The Viking Rus’ siege of Constantinople

The Rus’ Siege of Constantinople occurred in AD 860, in which Byzantine and Western European sources document an expeditionary force of the Rus’ Khaganate that tried to conquer the centre of the Byzantine Empire.

The Rus’ Khaganate, also Russkiy Kaganate was a state, or a cluster of city-states in present-day Russia, comprised of a multi-cultural society consisting of Slavic, Turkic, Baltic, Finnic, Hungarian, and Norse peoples, although the scholarly consensus suggests that the Rus’ originated in eastern Sweden around the eighth century, and that their name has the same origin as Roslagen in Swedish derived from an Old Norse term for “the men who row”.

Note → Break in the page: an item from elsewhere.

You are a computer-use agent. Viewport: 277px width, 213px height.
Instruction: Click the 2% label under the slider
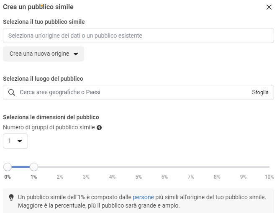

In AD 860, a fleet of around 200 Rus’ vessels carrying up to 5,000 soldiers sailed into the Bosporus and started attacking the suburbs of the imperial capital. According to an oration written by the ecumenical patriarch Photios I of Constantinople, the attack by the “unknown people” or the “obscure people” was “like a thunderbolt from heaven”, and was as sudden and unexpected “as a swarm of wasps”.

Although debated, the casus belli that led to the invasion may have resulted from the construction of the Sarkel fortress by Byzantine engineers in the AD 830s or 840s for their ally the Khazars. The fortress restricted the Rus’ trade route along the Volga-Don portage, which was used to cross from the Black Sea to the Volga, and thence to the Caspian and Baltic.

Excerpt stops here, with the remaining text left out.